Tasks to perform –
A) According to the opinion excerpt on Kudeviz's guaranty, which state's law governs the interpretation of the contract between Kudeviz and Mac?
B) Extend the opinion excerpt on Kudeviz's guaranty, picking up after its last sentence.

[Opening Text provided section]

Kudeviz argues he terminated his continuing guaranty as evidenced by the July 12, 2010 email exchange with Boortz; therefore, he was not liable for any of Genesis's unpaid debt. We disagree.

The contract between Kudeviz and Mac was created in Florida, and the parties agree Florida law controls its interpretation.

"The cardinal rule of contract interpretation is that when the language of a contract is clear and unambiguous, the contract must be interpreted and enforced in accordance with the plain meaning." R.J. Reynolds Tobacco Co. v. Webb , 187 So.3d 388, 392 (Fla. Dist. Ct. App. 2016). "This is because the contractual language reveals the intent of the parties, and therefore, the plain language controls." Razin v. A Milestone, LLC , 67 So.3d 391, 396 (Fla. Dist. Ct. App. 2011).

[Closing Text provided section]
[Opening Stored data section]

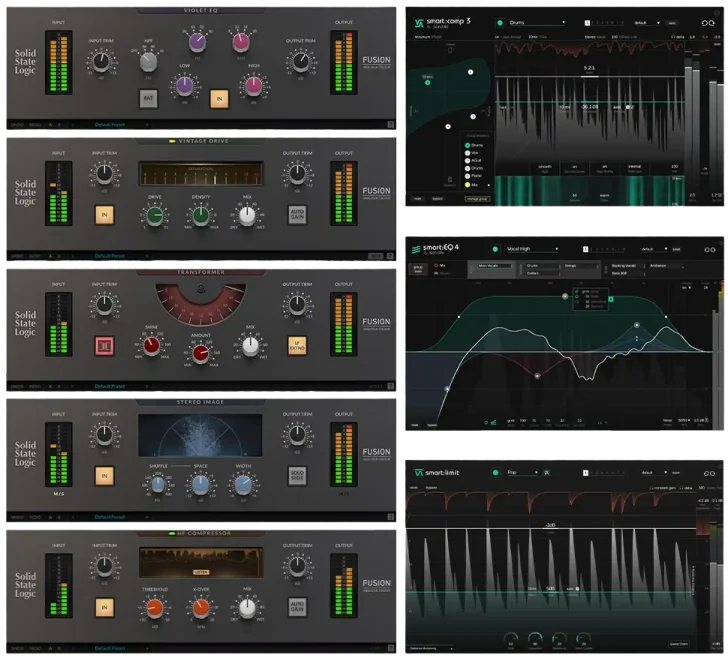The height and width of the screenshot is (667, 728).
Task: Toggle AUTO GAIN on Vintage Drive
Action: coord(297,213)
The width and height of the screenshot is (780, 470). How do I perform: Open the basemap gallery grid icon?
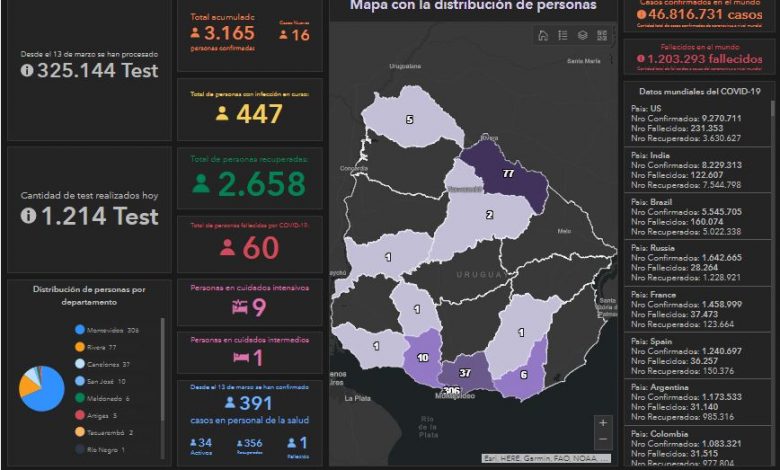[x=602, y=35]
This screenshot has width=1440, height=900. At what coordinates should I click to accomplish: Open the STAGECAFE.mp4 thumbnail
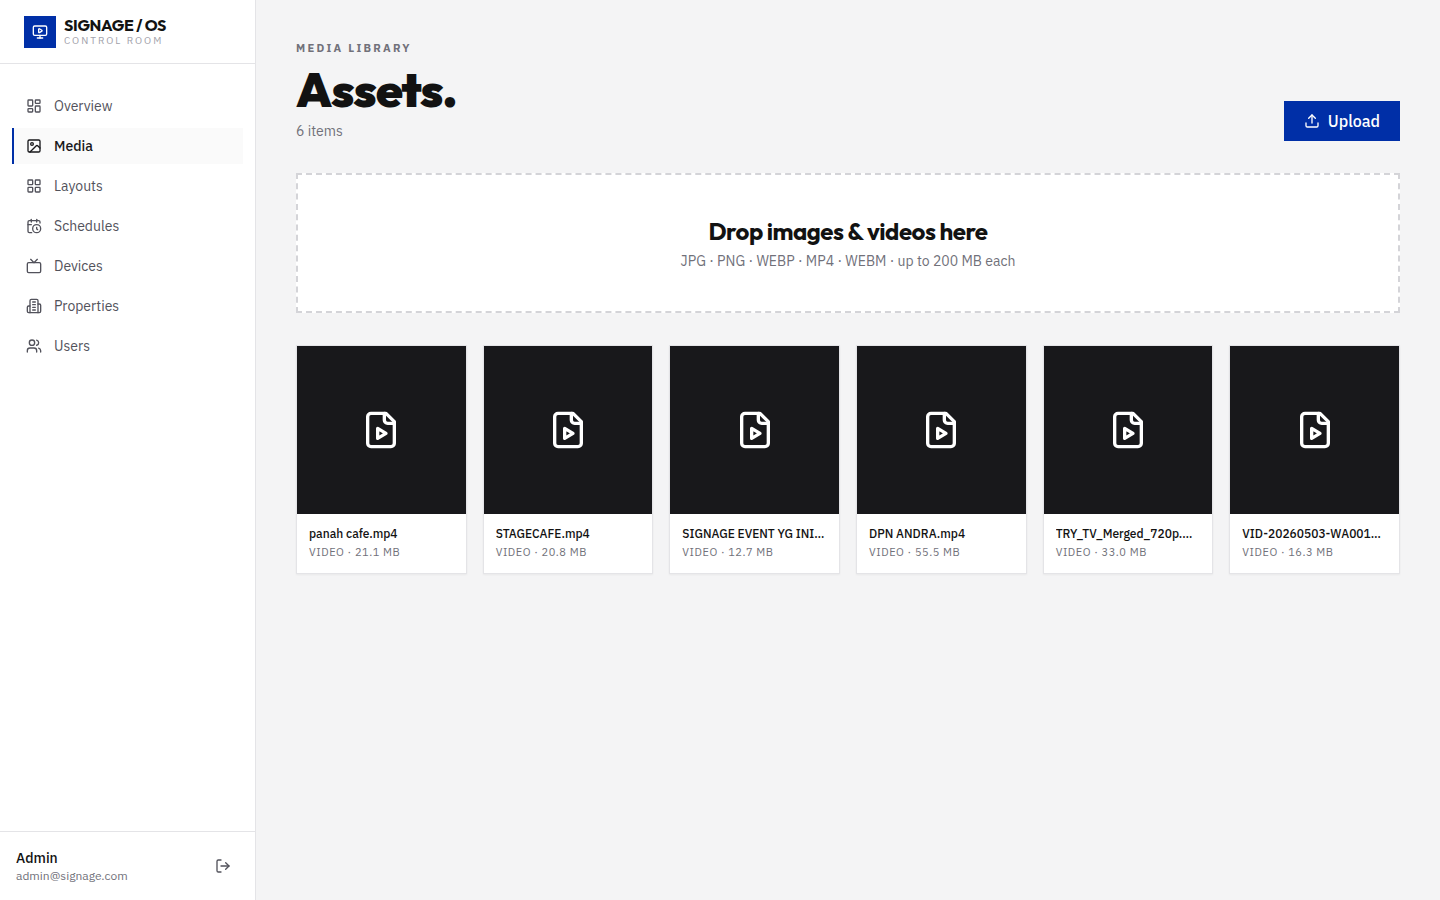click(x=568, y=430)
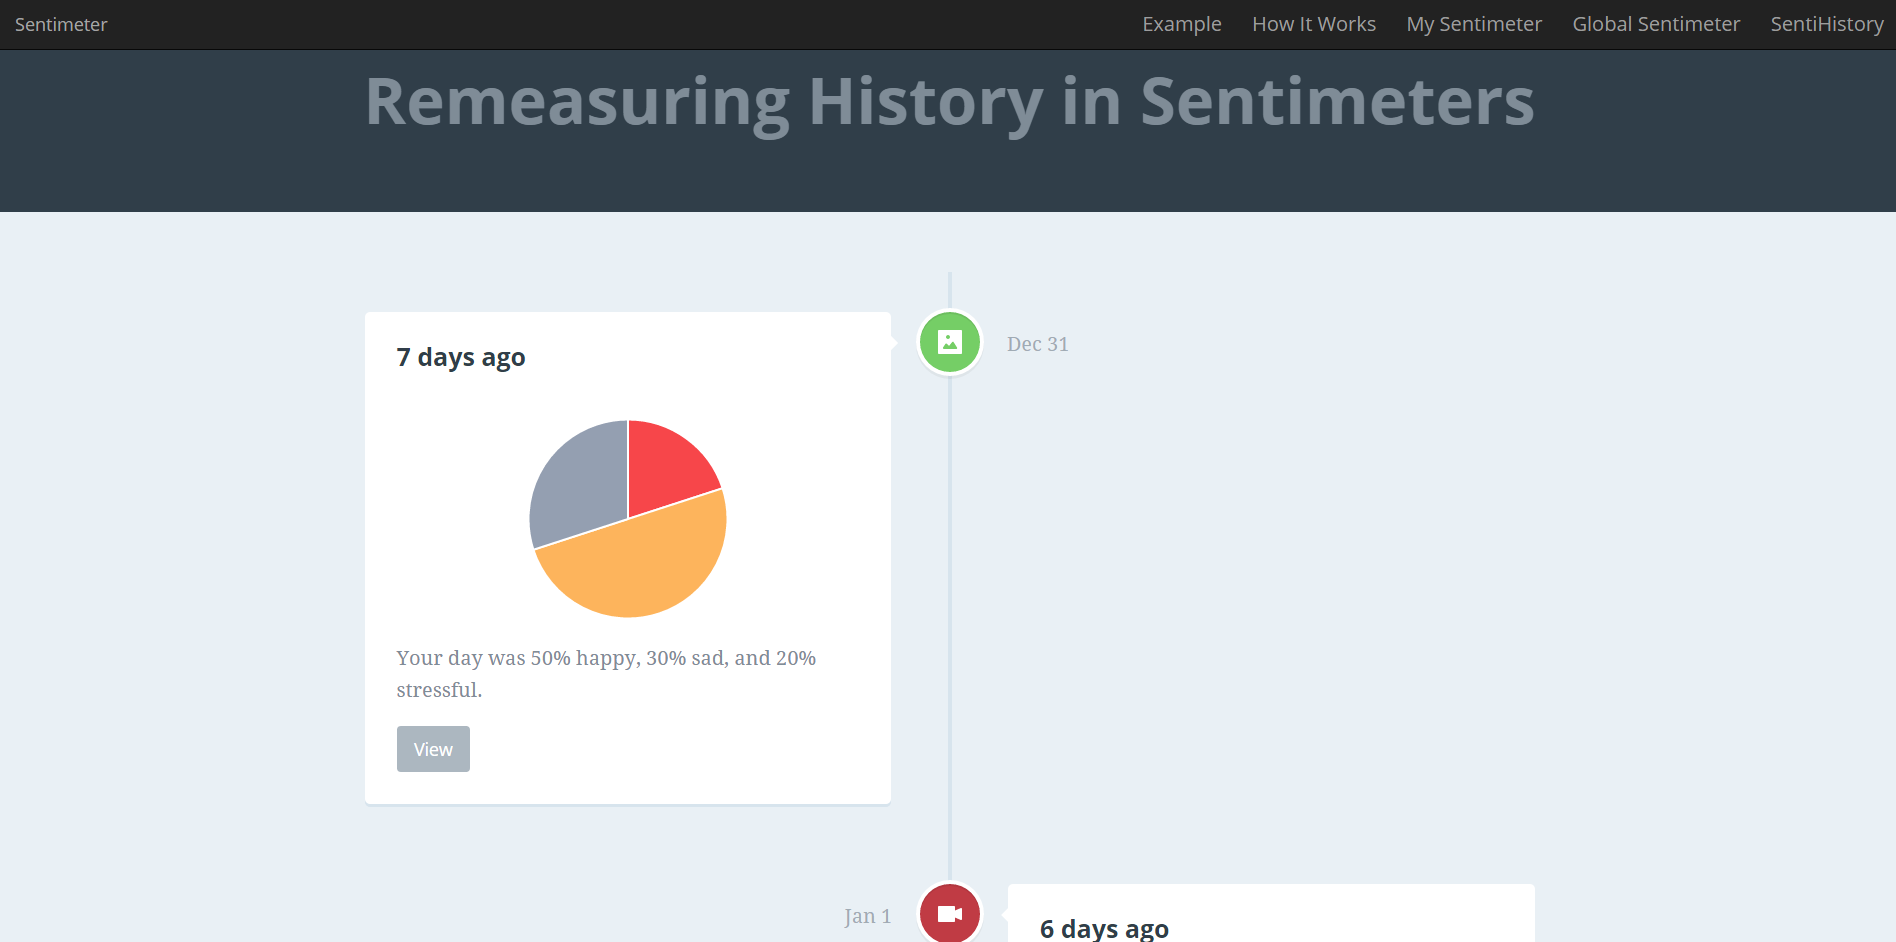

[Closing Stored data section]

Results for each task –
A) Florida law.

B)
"A guaranty is a promise to pay some debt (or to perform some obligation) of another on the default of the person primarily liable for payment or performance." New Holland, Inc. v. Trunk , 579 So.2d 215, 216-17 (Fla. Dist. Ct. App. 1991). "The law of Florida has recognized that a contract of guaranty [m]ay be continuing in nature." Fid. Nat'l Bank of S. Miami v. Melo , 366 So.2d 1218, 1221 (Fla. Dist. Ct. App. 1979). A guaranty

is said to be continuing in nature if it contemplates a future course of dealing during an indefinite period, or if it is intended to cover a series of transactions or succession of credits, or if its purpose is to give to the principal-debtor a standing credit to be used by it from time to time.

Id. "Thus, a continuing guaranty covers all transactions, including those arising in the future, which are within the description of contemplation of the agreement." Id. "A guaranty which provides it will run until further notice remains in force until revoked by the guarantor."

Brann v. Flagship Bank of Pinellas, N.A. , 450 So.2d 237, 239 (Fla. Dist. Ct. App. 1984).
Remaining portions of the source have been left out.